### Entries shown ###
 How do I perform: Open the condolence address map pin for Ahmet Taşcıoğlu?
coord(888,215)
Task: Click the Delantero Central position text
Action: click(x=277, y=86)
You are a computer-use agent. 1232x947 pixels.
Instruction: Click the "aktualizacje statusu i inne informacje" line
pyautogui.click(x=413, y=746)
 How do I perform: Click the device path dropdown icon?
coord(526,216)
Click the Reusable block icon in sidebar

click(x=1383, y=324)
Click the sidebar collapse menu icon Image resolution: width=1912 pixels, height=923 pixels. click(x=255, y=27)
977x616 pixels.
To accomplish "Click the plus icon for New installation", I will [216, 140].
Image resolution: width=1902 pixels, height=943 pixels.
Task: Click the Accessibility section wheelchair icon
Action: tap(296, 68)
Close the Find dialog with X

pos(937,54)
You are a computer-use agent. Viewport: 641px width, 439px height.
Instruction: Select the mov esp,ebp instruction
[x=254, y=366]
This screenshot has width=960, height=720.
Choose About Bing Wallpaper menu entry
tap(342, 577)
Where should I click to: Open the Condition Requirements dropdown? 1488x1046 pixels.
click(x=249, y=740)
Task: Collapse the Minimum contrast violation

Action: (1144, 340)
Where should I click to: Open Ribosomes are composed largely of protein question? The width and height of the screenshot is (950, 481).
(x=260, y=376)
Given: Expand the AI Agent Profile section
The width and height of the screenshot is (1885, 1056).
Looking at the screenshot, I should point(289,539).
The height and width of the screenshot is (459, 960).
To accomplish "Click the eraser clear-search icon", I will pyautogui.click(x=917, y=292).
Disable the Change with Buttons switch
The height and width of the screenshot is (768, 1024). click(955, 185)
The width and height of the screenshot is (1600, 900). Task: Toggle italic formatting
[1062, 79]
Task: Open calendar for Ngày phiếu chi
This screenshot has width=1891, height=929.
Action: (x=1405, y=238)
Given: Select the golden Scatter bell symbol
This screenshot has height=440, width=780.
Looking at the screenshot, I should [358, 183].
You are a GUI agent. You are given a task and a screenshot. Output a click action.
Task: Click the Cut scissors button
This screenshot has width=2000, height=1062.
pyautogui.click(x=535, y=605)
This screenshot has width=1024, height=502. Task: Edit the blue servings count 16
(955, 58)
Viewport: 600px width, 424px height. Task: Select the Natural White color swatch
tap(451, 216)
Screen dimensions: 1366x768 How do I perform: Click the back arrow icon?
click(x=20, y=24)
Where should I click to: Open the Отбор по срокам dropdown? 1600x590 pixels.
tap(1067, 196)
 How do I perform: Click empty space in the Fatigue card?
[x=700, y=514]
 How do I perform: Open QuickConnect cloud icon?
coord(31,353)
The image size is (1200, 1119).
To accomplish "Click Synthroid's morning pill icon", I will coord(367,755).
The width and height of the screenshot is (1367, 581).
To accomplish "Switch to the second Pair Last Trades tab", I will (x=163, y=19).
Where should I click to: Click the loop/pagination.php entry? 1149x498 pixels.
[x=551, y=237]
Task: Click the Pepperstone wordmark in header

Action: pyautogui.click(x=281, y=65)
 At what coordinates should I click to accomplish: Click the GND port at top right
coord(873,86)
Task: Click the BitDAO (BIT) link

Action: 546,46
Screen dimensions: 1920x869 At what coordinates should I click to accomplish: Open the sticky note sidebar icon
###
Would you set down every record again, exactly as it appears above?

■ Result for this exercise:
 How do I perform: Open the condolence address map pin for Ahmet Taşcıoğlu?
coord(888,215)
Task: Click the Delantero Central position text
Action: click(x=277, y=86)
You are a computer-use agent. 1232x947 pixels.
Instruction: Click the "aktualizacje statusu i inne informacje" line
pyautogui.click(x=413, y=746)
 How do I perform: Click the device path dropdown icon?
coord(526,216)
Click the Reusable block icon in sidebar

click(x=1383, y=324)
Click the sidebar collapse menu icon Image resolution: width=1912 pixels, height=923 pixels. click(x=255, y=27)
977x616 pixels.
To accomplish "Click the plus icon for New installation", I will [216, 140].
Image resolution: width=1902 pixels, height=943 pixels.
Task: Click the Accessibility section wheelchair icon
Action: tap(296, 68)
Close the Find dialog with X

pos(937,54)
You are a computer-use agent. Viewport: 641px width, 439px height.
Instruction: Select the mov esp,ebp instruction
[x=254, y=366]
This screenshot has width=960, height=720.
Choose About Bing Wallpaper menu entry
tap(342, 577)
Where should I click to: Open the Condition Requirements dropdown? 1488x1046 pixels.
click(x=249, y=740)
Task: Collapse the Minimum contrast violation

Action: (1144, 340)
Where should I click to: Open Ribosomes are composed largely of protein question? The width and height of the screenshot is (950, 481).
(x=260, y=376)
Given: Expand the AI Agent Profile section
The width and height of the screenshot is (1885, 1056).
Looking at the screenshot, I should point(289,539).
The height and width of the screenshot is (459, 960).
To accomplish "Click the eraser clear-search icon", I will pyautogui.click(x=917, y=292).
Disable the Change with Buttons switch
The height and width of the screenshot is (768, 1024). click(955, 185)
The width and height of the screenshot is (1600, 900). Task: Toggle italic formatting
[1062, 79]
Task: Open calendar for Ngày phiếu chi
This screenshot has width=1891, height=929.
Action: (x=1405, y=238)
Given: Select the golden Scatter bell symbol
This screenshot has height=440, width=780.
Looking at the screenshot, I should [358, 183].
You are a GUI agent. You are given a task and a screenshot. Output a click action.
Task: Click the Cut scissors button
This screenshot has width=2000, height=1062.
pyautogui.click(x=535, y=605)
This screenshot has width=1024, height=502. Task: Edit the blue servings count 16
(955, 58)
Viewport: 600px width, 424px height. Task: Select the Natural White color swatch
tap(451, 216)
Screen dimensions: 1366x768 How do I perform: Click the back arrow icon?
click(x=20, y=24)
Where should I click to: Open the Отбор по срокам dropdown? 1600x590 pixels.
tap(1067, 196)
 How do I perform: Click empty space in the Fatigue card?
[x=700, y=514]
 How do I perform: Open QuickConnect cloud icon?
coord(31,353)
The image size is (1200, 1119).
To accomplish "Click Synthroid's morning pill icon", I will coord(367,755).
The width and height of the screenshot is (1367, 581).
To accomplish "Switch to the second Pair Last Trades tab", I will (x=163, y=19).
Where should I click to: Click the loop/pagination.php entry? 1149x498 pixels.
[x=551, y=237]
Task: Click the Pepperstone wordmark in header

Action: pyautogui.click(x=281, y=65)
 At what coordinates should I click to accomplish: Click the GND port at top right
coord(873,86)
Task: Click the BitDAO (BIT) link

Action: 546,46
Screen dimensions: 1920x869 At what coordinates should I click to accomplish: Open the sticky note sidebar icon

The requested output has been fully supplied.